Beginning with the line that holds "The height and width of the screenshot is (500, 969)." and finishing with the line that holds "667x502 pixels.", repeat the listing exactly, leaving every picture out.

Start of Block

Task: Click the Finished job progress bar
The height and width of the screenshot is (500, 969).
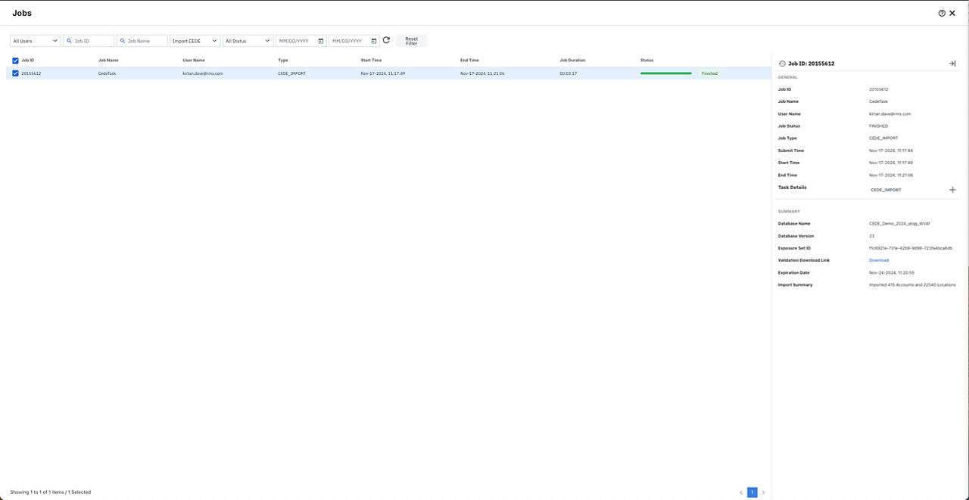Action: click(665, 73)
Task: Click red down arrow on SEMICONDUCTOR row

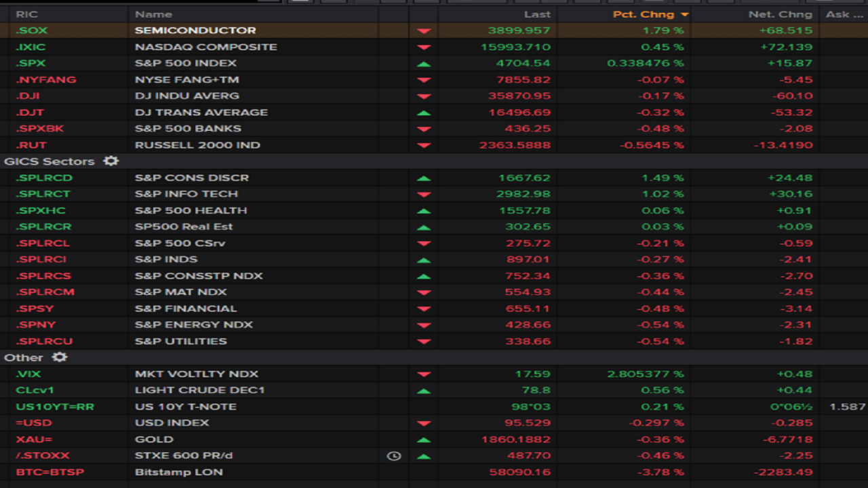Action: click(x=424, y=31)
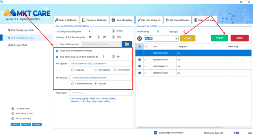Open the Quản lý tài khoản tab

click(x=66, y=20)
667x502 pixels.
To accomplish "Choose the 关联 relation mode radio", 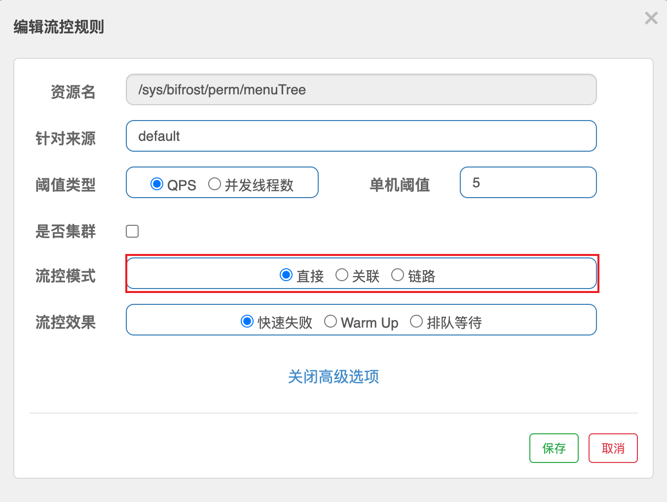I will click(x=342, y=275).
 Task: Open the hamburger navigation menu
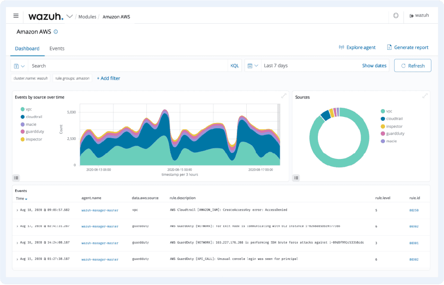coord(16,16)
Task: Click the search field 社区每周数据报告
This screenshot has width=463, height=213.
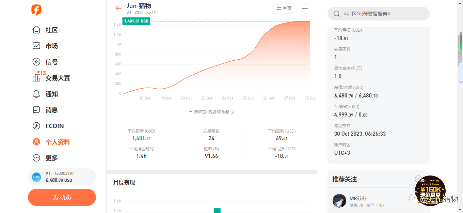Action: (x=379, y=14)
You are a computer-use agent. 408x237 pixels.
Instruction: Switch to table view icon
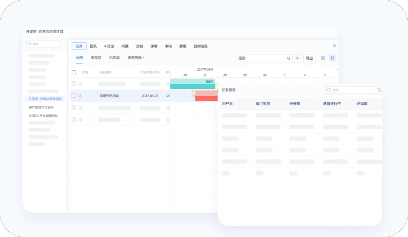click(323, 58)

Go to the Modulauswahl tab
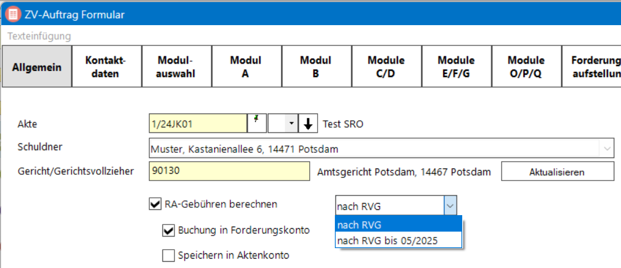point(177,66)
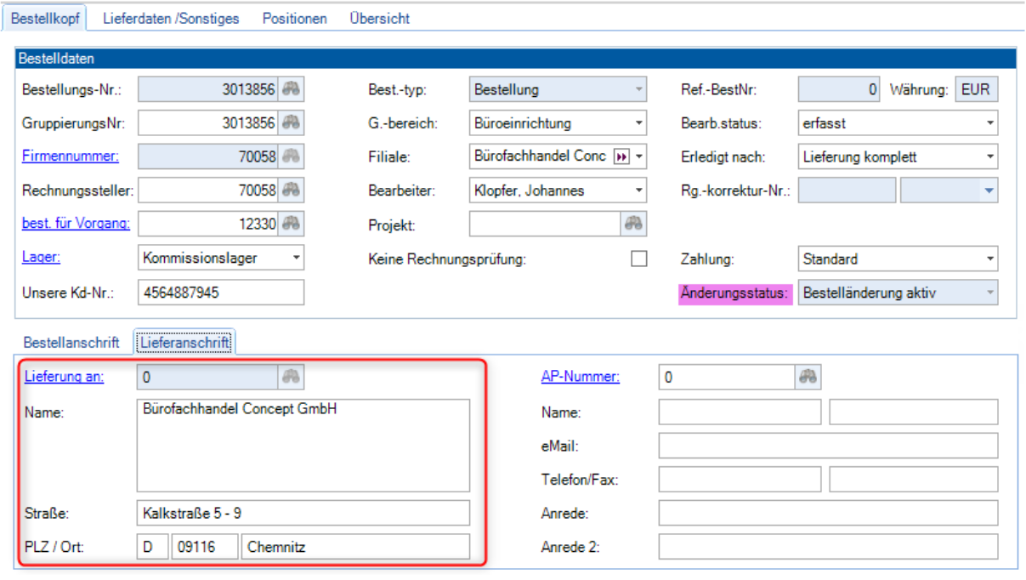Expand the G.-bereich Büroeinrichtung dropdown

(638, 123)
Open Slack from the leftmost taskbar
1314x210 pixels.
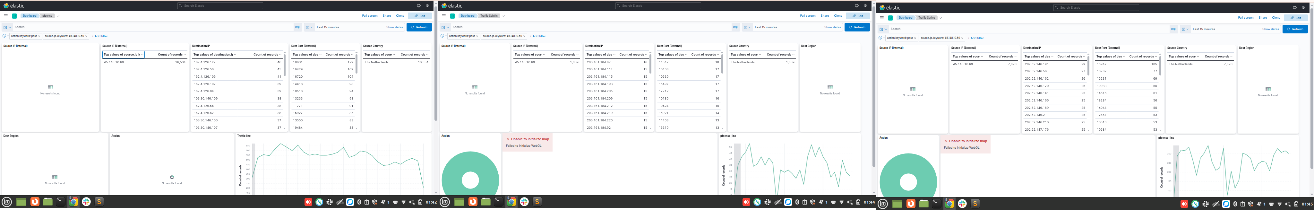[86, 202]
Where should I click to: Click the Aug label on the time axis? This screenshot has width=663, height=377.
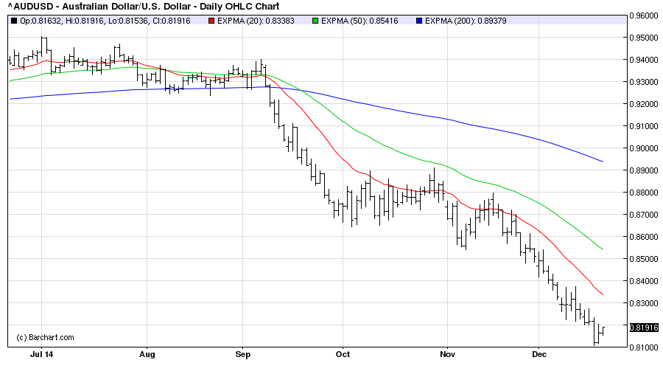click(x=147, y=353)
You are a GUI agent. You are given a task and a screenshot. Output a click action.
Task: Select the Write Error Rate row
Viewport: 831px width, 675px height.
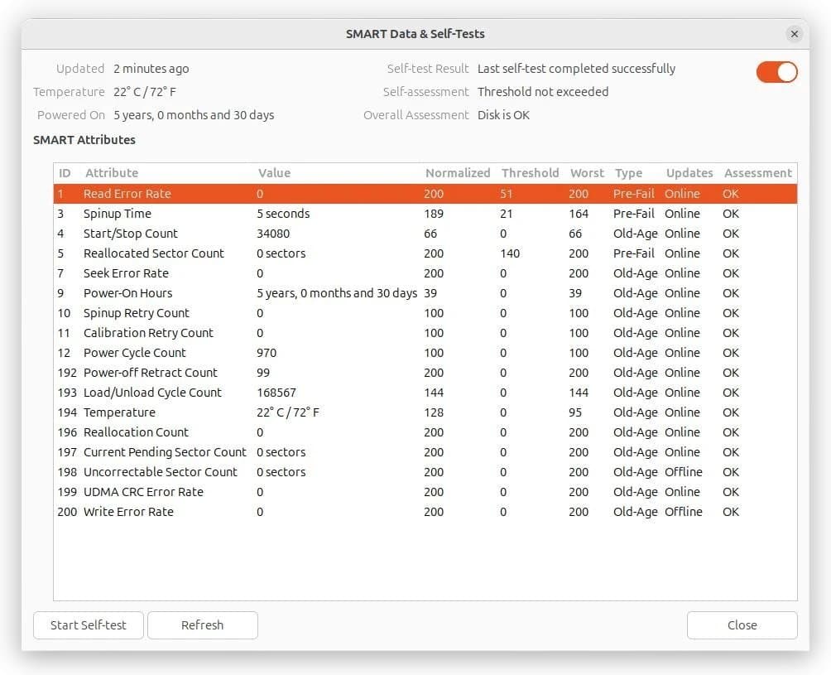[x=128, y=512]
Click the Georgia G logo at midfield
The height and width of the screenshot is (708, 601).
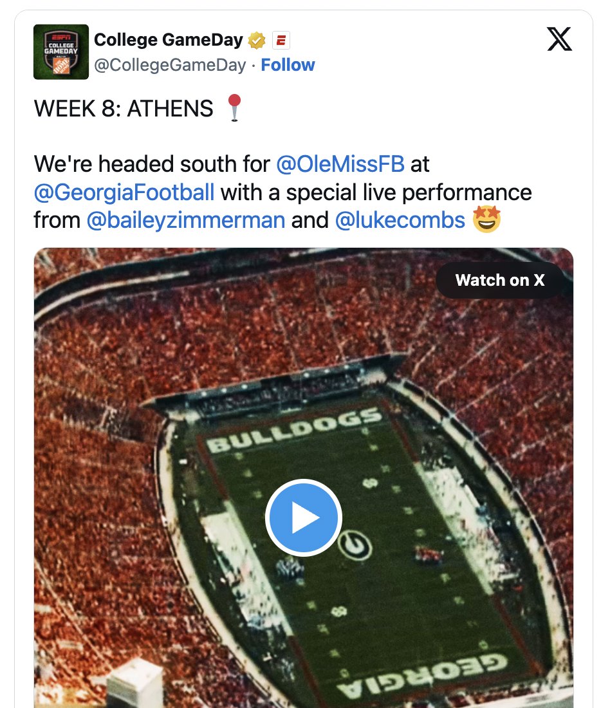[355, 545]
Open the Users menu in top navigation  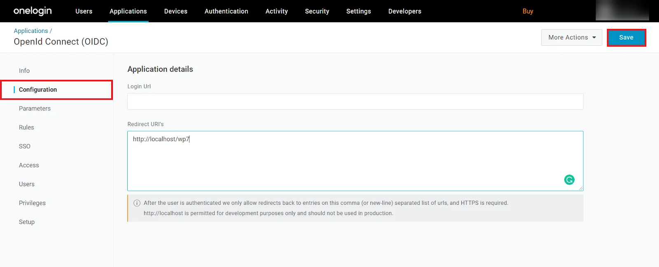(x=84, y=11)
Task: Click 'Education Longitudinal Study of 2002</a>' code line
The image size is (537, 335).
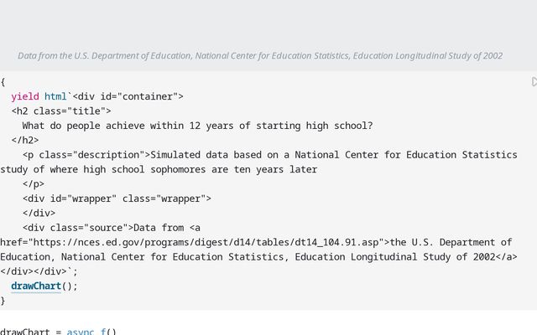Action: (x=258, y=257)

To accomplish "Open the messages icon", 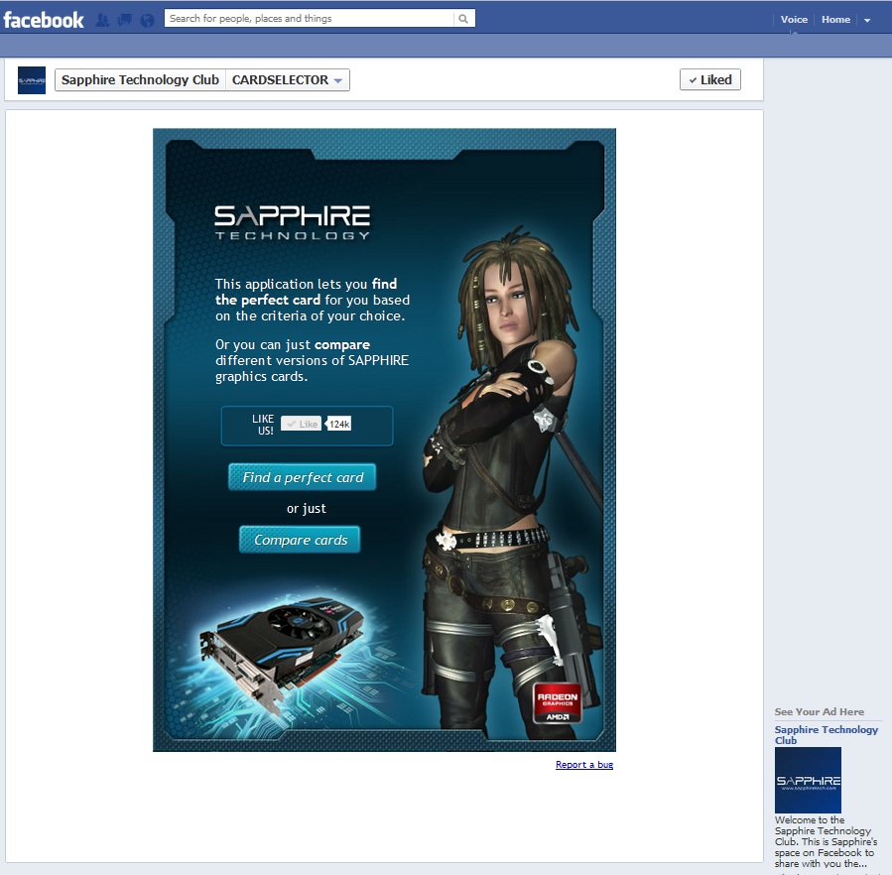I will [125, 20].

End of Block

Answer box:
The height and width of the screenshot is (500, 969).
Action: click(665, 73)
Task: Click red down arrow on SEMICONDUCTOR row

Action: click(x=424, y=31)
Open the Quản lý tài khoản tab

click(x=66, y=20)
667x502 pixels.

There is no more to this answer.